Daniels defended himself last year: “Kenny decided that he wanted to say unkind, unpleasant, rude, hurtful things … And rather like Mr Trump, if you say it often enough, people believe you.” However, Daniels has previously been dismissive of the level of acting that Baker’s role required: “I mean, R2-D2 doesn’t even speak. He might as well be a bucket.”
Morrissey and Johnny Marr
The songs written for The Smiths by Morrissey (frontman) and Johnny Marr (guitarist) defined the 1980s for anybody frustrated in life or love. Marr did not share Morrissey’s capacity for boundless nostalgia, however, and took a break from The Smiths in 1987 after getting fed up with his bandmate’s insistence on endless covers of songs by Cilla Black and the like.
Marr, believing the affronted Morrissey was the source of a “Smiths To Split” article in the NME, decided not to return. Last year Morrissey published an open letter to Marr on his website: “This is not a rant or an hysterical bombast. It is a polite and calmly measured request: Would you please stop mentioning my name in your interviews? … We haven’t known each other for 35 years … Move on. It’s as if you can’t uncross your own legs without mentioning me.” Marr dismissed Morrissey’s screed as attention-seeking.
Liam and Noel Gallagher
Just beating Ray and Dave Davies of The Kinks to the title of Pop’s most dysfunctional siblings, the Gallaghers are truly the AS Byatt and Margaret Drabble of the rock world. They enjoyed the most physically violent of the feuds on this list, with Liam hitting Noel over the head with a tambourine onstage in Los Angeles in 1994 – leading to the first of Noel’s many temporary departures from Oasis – and Noel battering Liam with a cricket bat at a recording session in 1995 (the bat was later sold at auction).

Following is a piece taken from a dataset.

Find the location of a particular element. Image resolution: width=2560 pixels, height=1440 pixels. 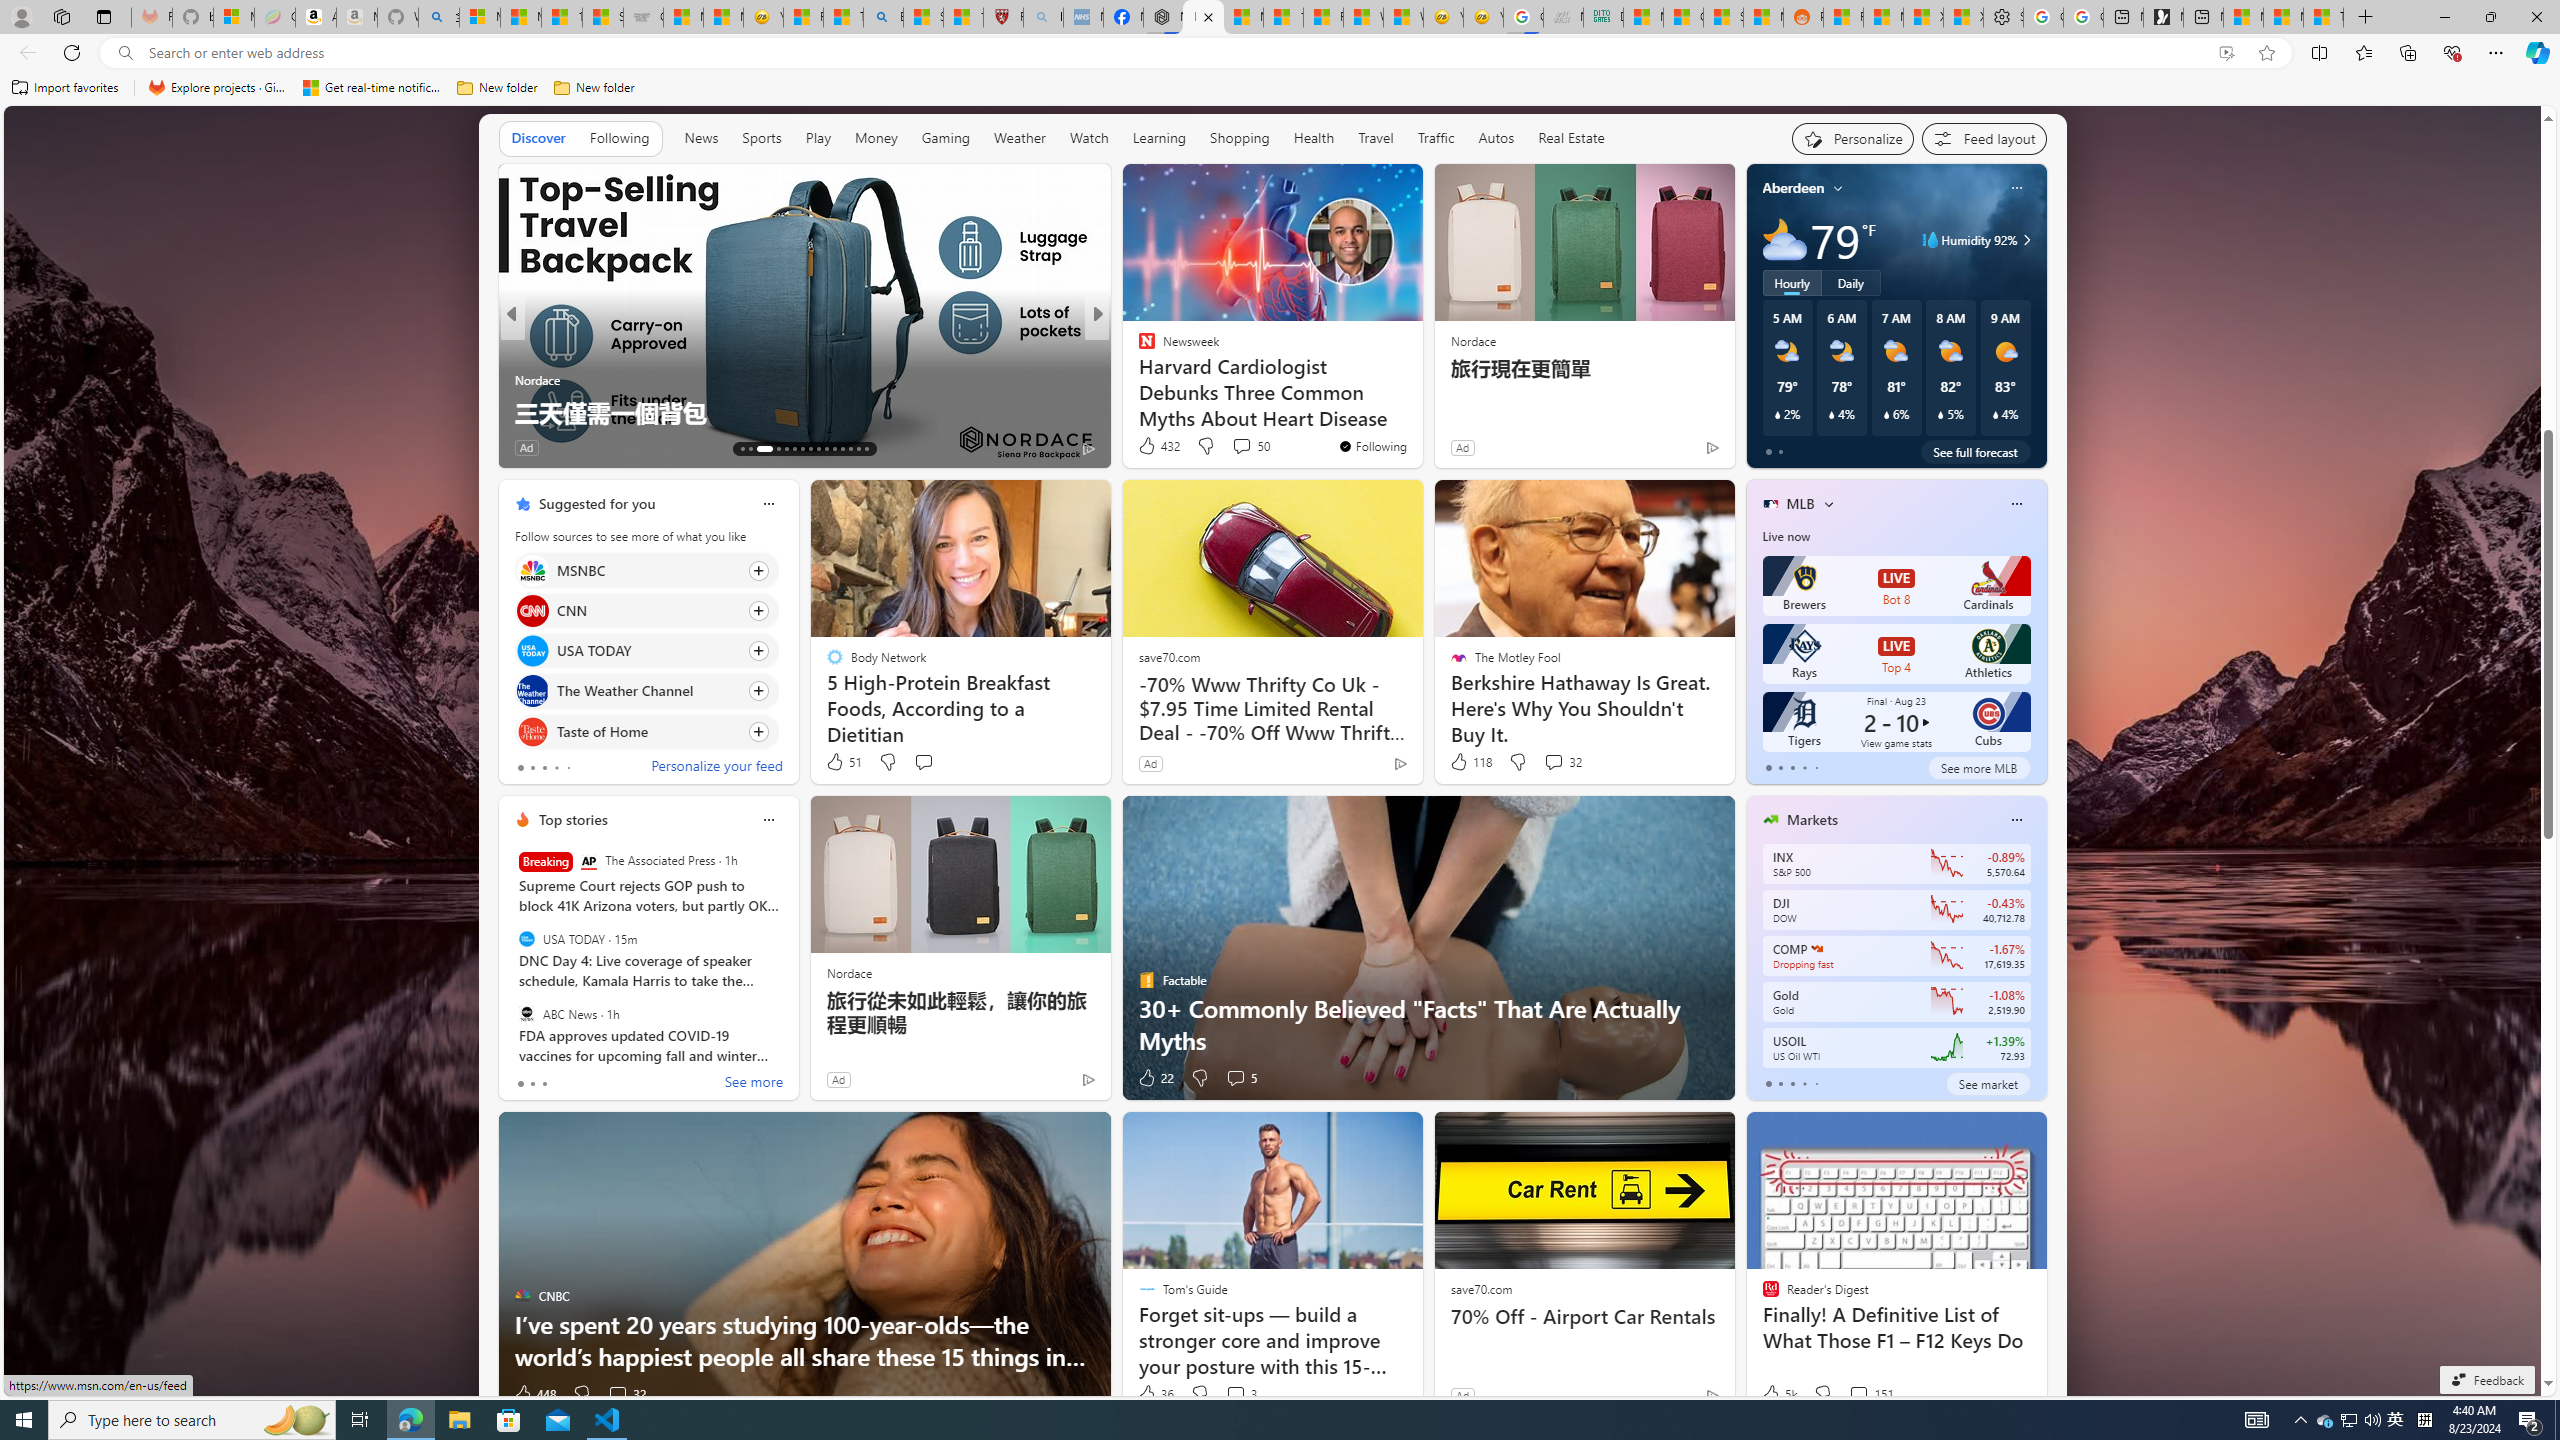

View comments 6 Comment is located at coordinates (1242, 448).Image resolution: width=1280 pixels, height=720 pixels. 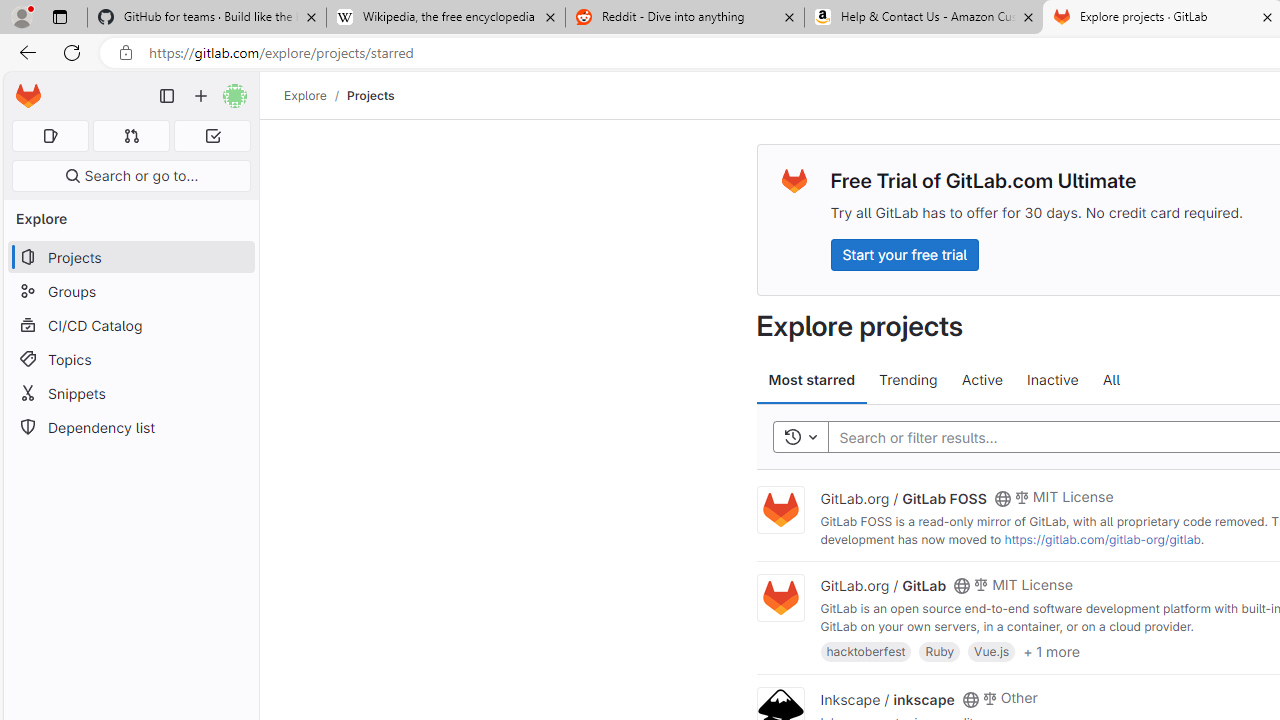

In 1996 Liam turned up to a recording of MTV Unplugged too drunk to perform, and proceeded to heckle Noel’s performance; and when Liam pulled out of Oasis’s 2009 V Festival gig at the last minute, Noel accused him of being hungover, leading to a lawsuit from Liam.
“It’s with some sadness and great relief to tell you that I quit Oasis tonight … I simply could not go on working with Liam a day longer,” Noel announced in August 2009. He went on to form the band High Flying Birds, mockingly referred to by Liam as “High Flying Smurfs”.